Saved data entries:
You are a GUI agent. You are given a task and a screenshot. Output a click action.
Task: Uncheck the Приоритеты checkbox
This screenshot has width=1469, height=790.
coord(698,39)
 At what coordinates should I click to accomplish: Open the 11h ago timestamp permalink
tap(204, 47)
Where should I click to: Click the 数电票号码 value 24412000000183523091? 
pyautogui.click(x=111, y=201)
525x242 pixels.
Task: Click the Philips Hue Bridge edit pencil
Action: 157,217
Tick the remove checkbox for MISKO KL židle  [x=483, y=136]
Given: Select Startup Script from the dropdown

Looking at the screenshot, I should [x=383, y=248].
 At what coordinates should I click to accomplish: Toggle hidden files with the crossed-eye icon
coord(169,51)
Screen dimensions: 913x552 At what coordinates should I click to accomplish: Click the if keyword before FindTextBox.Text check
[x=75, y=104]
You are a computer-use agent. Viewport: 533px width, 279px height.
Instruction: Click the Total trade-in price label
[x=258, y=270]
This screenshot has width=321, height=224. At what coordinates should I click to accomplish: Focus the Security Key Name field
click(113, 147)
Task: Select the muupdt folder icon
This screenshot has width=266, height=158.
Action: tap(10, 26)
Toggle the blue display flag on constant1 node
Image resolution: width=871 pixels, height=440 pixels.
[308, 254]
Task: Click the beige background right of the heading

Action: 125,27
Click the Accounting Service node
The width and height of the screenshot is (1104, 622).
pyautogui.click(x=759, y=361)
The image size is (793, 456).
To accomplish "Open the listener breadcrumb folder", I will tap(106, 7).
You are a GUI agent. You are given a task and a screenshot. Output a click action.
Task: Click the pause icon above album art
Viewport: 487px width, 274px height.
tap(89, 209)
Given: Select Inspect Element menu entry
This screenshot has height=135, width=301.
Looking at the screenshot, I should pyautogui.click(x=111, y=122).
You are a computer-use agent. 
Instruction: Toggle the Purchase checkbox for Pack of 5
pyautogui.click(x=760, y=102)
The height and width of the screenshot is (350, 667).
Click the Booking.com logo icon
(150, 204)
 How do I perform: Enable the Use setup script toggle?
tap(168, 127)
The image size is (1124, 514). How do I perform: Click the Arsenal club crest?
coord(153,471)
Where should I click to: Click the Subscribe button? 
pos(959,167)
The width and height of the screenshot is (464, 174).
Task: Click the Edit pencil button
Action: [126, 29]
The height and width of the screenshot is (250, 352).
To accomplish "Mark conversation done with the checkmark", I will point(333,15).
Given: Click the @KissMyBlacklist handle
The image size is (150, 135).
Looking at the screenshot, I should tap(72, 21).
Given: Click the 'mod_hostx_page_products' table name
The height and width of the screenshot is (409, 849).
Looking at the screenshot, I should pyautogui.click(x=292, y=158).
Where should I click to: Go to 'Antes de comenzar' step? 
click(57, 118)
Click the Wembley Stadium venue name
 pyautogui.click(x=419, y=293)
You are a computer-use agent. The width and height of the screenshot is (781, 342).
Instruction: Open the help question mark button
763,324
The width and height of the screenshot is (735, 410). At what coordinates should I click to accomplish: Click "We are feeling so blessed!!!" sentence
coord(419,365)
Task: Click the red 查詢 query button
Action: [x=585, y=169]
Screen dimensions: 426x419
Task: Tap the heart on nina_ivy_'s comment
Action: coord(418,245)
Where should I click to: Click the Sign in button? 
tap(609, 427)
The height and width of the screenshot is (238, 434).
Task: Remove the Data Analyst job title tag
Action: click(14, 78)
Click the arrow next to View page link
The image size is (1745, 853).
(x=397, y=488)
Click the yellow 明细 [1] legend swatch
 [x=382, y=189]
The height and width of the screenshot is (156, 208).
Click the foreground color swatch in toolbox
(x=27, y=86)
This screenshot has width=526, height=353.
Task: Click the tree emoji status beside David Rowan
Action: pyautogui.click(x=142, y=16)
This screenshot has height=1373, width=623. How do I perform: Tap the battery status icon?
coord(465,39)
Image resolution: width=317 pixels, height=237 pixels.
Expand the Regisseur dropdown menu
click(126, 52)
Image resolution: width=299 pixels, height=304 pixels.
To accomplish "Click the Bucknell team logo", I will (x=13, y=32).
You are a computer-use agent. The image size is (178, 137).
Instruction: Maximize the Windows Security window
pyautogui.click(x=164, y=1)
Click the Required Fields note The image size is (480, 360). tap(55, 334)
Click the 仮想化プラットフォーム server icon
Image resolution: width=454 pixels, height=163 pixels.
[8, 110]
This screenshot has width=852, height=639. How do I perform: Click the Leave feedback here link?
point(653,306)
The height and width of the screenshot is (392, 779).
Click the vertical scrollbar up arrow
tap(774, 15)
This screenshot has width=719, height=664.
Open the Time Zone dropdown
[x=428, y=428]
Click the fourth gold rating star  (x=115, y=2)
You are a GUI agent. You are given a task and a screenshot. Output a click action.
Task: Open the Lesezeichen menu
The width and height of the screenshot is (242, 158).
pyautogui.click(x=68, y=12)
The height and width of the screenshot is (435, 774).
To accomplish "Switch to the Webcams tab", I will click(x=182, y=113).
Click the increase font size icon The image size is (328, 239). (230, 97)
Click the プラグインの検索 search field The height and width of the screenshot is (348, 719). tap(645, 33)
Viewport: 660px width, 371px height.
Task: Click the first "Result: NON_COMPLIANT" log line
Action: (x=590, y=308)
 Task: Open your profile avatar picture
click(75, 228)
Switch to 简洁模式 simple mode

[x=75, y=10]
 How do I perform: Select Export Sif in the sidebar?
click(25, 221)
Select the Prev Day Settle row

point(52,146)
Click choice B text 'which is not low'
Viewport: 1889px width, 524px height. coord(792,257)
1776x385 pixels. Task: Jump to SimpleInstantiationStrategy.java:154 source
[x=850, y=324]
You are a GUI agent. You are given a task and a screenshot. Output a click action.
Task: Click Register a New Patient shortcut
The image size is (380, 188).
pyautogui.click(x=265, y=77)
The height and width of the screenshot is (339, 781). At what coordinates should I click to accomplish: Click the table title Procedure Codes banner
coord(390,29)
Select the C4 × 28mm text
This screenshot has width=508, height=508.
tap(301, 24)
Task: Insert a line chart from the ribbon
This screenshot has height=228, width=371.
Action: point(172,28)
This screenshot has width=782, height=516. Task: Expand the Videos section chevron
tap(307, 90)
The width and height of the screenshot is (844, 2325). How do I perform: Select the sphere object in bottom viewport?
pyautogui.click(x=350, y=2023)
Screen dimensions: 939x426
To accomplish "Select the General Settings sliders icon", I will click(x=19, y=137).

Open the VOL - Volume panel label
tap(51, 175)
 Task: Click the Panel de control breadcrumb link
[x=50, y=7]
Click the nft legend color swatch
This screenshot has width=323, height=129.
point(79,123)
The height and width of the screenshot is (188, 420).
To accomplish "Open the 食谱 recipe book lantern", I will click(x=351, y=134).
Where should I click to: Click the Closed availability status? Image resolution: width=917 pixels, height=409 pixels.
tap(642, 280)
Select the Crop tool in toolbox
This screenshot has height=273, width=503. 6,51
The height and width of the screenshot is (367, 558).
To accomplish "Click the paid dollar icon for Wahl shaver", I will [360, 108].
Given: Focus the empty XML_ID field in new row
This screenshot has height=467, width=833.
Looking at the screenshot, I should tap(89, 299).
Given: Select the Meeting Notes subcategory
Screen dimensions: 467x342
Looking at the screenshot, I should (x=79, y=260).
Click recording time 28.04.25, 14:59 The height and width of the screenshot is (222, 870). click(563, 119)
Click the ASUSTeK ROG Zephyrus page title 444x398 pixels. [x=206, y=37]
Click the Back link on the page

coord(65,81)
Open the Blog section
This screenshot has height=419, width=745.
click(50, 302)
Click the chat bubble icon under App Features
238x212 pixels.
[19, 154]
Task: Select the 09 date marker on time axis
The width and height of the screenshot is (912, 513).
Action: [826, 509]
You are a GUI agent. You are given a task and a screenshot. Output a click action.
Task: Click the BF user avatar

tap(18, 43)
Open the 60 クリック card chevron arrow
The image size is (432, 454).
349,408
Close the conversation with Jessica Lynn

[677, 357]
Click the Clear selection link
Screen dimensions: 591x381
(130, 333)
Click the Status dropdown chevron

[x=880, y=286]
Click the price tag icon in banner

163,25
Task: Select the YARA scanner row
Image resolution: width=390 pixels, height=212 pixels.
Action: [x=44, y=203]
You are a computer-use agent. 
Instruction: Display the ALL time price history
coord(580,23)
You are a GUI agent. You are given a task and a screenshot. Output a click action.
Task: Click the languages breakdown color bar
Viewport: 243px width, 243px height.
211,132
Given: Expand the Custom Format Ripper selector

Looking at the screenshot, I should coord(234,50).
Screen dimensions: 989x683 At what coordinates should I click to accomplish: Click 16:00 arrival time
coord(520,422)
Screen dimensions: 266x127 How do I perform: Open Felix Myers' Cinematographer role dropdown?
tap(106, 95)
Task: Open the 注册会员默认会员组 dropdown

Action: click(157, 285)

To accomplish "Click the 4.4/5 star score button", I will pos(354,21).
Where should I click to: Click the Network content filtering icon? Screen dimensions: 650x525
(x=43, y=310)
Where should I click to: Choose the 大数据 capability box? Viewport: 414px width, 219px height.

To do: Whenever the word "will" appears in a line above, copy that line.

Exercise answer:
To accomplish "Open the listener breadcrumb folder", I will tap(106, 7).
To accomplish "Mark conversation done with the checkmark", I will point(333,15).
To accomplish "Click the Bucknell team logo", I will (x=13, y=32).
To accomplish "Switch to the Webcams tab", I will click(x=182, y=113).
To accomplish "Select the General Settings sliders icon", I will click(x=19, y=137).
To accomplish "Open the 食谱 recipe book lantern", I will click(x=351, y=134).
To accomplish "Click the paid dollar icon for Wahl shaver", I will [360, 108].
To accomplish "Click the 4.4/5 star score button", I will pos(354,21).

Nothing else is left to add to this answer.